Le Sourire du Scribe, 57
– Pourquoi me montrez-vous ça à moi, et pas à Rohon ?
– Vous ne lui cachez rien, vous ?
– C’est-à-dire ?
– Je ne sais pas, j’ai cru sentir une certaine tension dans vos rapports. Et le commissaire lui aussi vous bat froid. Vous êtes pourtant de vieux amis.
– Ce que vous avez cru sentir, comme vous dites, n’a peut-être rien à voir avec cette affaire.
Il se tut, embarrassé.
– De même pour ces mégots. À l’évidence, ils n’ont jamais reçu une goutte de pluie. Ils ont donc été jetés là au plus tôt le lendemain du meurtre.
– Je n’avais pas pensé à ça.
– On ne saurait penser à tout.
– Mais alors, qui est ce mystérieux espion ?
– Un badaud. Ou Bouyou : il fume des gitanes.
– Mais le plus souvent des boyards maïs. Par ailleurs j’aimerais avoir votre avis là-dessus.

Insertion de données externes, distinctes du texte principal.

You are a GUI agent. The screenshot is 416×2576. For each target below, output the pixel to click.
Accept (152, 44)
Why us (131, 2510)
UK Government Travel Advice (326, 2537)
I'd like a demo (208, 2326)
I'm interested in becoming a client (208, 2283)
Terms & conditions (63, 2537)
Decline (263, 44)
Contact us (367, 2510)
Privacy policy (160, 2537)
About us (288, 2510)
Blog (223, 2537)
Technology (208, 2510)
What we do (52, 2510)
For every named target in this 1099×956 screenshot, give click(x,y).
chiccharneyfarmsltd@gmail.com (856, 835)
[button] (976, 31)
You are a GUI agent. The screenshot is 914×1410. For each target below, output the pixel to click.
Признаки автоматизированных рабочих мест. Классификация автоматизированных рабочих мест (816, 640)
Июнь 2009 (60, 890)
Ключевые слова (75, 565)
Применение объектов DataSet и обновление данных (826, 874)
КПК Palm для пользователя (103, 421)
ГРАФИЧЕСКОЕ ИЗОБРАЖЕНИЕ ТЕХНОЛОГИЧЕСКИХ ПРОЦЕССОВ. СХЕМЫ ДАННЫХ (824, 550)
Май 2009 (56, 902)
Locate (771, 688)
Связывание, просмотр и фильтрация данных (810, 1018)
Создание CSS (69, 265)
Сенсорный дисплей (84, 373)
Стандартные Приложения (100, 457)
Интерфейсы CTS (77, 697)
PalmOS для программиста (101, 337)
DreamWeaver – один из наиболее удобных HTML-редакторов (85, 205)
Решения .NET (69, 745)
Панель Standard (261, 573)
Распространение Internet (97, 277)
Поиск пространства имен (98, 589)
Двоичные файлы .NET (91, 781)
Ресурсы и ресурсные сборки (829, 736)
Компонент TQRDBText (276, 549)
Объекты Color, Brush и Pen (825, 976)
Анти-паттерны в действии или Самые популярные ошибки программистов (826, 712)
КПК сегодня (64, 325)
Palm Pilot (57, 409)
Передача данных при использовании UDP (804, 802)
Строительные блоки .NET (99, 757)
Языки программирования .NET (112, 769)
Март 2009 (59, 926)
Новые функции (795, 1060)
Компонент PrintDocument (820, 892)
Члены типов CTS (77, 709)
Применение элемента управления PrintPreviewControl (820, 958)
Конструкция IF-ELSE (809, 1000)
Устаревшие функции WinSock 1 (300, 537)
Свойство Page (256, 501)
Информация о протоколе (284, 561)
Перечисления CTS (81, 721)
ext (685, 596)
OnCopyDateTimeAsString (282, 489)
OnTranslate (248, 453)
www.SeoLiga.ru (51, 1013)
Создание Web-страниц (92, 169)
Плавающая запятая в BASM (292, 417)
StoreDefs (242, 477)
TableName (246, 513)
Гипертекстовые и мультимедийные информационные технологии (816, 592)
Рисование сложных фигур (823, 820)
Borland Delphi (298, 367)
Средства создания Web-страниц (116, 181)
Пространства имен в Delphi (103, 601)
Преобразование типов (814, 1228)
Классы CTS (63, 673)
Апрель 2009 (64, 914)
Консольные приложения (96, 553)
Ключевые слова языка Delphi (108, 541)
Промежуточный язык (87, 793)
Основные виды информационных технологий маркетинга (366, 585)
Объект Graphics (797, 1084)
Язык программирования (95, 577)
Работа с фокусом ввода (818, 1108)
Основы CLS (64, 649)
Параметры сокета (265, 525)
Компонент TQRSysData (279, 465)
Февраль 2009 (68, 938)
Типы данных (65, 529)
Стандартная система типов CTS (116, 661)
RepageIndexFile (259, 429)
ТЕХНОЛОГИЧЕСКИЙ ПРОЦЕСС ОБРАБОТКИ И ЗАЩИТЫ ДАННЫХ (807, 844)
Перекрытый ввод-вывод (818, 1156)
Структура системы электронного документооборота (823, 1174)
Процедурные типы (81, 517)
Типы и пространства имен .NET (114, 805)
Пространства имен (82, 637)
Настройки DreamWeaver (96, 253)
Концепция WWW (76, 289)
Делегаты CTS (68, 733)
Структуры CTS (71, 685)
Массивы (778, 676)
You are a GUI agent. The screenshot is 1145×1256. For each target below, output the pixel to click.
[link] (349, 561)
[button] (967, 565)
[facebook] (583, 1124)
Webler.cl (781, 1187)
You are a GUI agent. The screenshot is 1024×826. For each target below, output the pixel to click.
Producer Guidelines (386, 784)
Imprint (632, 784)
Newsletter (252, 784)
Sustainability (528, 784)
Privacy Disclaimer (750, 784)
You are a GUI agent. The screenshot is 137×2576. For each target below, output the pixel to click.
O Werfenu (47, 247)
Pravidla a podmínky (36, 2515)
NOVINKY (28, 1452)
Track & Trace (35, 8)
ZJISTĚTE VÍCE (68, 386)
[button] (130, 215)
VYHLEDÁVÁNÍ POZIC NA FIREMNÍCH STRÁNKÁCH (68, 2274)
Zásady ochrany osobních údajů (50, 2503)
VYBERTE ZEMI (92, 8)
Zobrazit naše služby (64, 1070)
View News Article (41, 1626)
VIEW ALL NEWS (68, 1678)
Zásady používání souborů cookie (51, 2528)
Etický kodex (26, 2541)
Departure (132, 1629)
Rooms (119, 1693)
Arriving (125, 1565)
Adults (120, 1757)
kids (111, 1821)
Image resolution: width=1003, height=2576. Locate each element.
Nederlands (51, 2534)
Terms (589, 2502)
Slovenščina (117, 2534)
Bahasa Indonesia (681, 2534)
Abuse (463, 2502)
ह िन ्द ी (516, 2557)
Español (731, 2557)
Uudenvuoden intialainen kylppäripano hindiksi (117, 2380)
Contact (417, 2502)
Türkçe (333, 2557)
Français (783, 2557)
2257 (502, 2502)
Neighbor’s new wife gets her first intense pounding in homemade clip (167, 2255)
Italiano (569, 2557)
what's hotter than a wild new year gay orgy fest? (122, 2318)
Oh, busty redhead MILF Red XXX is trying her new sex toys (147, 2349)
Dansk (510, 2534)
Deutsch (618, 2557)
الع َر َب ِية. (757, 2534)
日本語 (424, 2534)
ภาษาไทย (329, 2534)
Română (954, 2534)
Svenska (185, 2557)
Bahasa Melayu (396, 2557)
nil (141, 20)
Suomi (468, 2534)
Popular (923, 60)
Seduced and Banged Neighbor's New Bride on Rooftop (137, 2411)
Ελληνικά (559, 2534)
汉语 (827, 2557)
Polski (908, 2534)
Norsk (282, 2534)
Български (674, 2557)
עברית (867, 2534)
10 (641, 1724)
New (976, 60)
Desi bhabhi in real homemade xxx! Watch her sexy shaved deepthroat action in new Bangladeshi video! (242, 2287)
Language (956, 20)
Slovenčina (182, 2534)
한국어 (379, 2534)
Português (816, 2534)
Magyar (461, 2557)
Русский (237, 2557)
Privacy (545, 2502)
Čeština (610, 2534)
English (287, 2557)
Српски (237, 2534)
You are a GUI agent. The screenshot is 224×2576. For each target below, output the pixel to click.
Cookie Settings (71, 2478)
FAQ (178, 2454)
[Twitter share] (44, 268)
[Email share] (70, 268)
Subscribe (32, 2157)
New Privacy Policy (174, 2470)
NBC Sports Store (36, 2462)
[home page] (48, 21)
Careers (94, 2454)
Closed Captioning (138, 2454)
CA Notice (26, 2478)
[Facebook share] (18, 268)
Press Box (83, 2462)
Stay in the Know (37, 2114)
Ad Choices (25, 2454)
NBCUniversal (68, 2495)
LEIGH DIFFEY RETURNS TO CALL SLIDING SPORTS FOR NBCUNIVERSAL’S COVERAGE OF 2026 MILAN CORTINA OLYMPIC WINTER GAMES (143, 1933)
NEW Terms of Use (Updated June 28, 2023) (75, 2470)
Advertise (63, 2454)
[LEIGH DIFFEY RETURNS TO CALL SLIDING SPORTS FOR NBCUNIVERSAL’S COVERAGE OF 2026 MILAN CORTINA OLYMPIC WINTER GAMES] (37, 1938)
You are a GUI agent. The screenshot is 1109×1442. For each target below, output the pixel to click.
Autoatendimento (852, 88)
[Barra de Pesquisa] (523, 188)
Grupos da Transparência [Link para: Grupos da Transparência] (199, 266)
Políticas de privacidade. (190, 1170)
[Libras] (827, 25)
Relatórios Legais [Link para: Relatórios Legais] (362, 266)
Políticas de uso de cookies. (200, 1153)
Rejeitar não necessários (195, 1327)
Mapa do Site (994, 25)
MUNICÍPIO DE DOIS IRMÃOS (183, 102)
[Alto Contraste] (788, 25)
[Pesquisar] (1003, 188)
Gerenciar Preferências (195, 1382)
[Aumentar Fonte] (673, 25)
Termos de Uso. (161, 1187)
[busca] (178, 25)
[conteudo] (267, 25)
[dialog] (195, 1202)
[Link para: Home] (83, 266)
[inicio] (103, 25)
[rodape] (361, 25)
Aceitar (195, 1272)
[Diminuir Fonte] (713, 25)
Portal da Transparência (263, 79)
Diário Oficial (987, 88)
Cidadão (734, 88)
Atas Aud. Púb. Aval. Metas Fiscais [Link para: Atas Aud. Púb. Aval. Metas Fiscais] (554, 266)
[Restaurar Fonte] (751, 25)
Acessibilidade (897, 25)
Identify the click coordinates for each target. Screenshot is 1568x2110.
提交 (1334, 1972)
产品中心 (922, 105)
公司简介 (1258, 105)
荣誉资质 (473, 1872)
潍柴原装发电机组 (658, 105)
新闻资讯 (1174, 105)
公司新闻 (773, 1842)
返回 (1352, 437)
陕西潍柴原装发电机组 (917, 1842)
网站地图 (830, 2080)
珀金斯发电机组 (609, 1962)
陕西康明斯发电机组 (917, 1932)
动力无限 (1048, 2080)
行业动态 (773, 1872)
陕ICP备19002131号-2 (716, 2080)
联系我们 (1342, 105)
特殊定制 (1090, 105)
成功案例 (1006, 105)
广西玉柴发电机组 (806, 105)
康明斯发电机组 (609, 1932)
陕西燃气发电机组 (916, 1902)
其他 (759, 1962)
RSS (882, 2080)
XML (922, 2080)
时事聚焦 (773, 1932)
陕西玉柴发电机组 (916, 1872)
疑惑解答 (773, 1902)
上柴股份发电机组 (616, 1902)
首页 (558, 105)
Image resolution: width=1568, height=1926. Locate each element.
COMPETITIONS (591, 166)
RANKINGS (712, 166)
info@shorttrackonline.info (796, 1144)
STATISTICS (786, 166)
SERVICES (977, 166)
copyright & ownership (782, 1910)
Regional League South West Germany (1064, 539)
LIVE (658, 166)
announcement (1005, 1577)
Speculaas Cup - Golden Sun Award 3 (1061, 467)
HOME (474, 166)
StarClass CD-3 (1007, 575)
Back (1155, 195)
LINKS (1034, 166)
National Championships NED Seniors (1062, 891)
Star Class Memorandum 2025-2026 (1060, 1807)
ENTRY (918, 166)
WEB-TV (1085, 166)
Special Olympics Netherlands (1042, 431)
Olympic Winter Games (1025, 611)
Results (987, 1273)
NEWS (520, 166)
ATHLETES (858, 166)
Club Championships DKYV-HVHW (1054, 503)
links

Et il exhiba un long clou rouillé.
– Je vois, dis-je.
Il haussa les sourcils.
– Vraiment ?
– Je présume que c’est ce clou-là qui a crevé votre pneu.
– Vous présumez bien.
– Et vous vous demandez si cette crevaison n’a pas été voulue.
– Exactement, avoua-t-il avec un étonnement qui flatta mon orgueil.
À cet instant, Estelle surgit dans notre champ de vision. Elle semblait chercher quelque chose ou quelqu’un. Je me levai d’un mouvement réflexe.
– Vous devez me trouver ridicule, dit Jacques.
– Non, vous avez raison de vous poser des questions. C’est tout ce que nous pouvons faire pour le moment.
Je regagnai le portillon, Jacques sur mes talons.
Estelle s’apprêtait justement à sortir.
– Tiens, vous êtes à pied aujourd’hui ? lui lançai-je d’un air détaché.
– Je vous laisse, dit Jacques.
Et il nous laissa.
Les grands yeux d’Estelle levés vers moi me firent rapidement perdre ma contenance.
– Qu’aviez-vous à me dire ce matin ? bafouillai-je.
Ses lèvres s’écartèrent ; un bref tremblement des paupières, puis elle secoua doucement la tête. Et, toujours sans un mot, elle s’éloigna sur le sentier.
Je rejoignis son beau-frère, qui n’avait rien perdu de l’entrevue.
– Aussi malchanceux que moi, commenta-t-il en m’entraînant vers la maison. J’aurais parié le contraire. Mais que voulez-vous ? Les femmes sont imprévisibles. Vous croyez les connaître, elles vous échappent. Pour qui n’ont-elles pas de secrets ?
Ces banalités, dont Jacques s’amusait le premier, m’évoquèrent la taciturne Blanche, et je le lui dis. Il ouvrit de grands yeux.
– Blanche ? Elle ne se confiait pas facilement, c’est vrai, mais de là à supposer...
Il s’interrompit. Une ombre voila son regard.
– Aspro, dit-il.
– Ça ne va pas ? Une nouvelle migraine ?
– Non, je viens de me rappeler un détail.
– Concernant Blanche ?
– Oui. Il y avait un homme dans sa vie.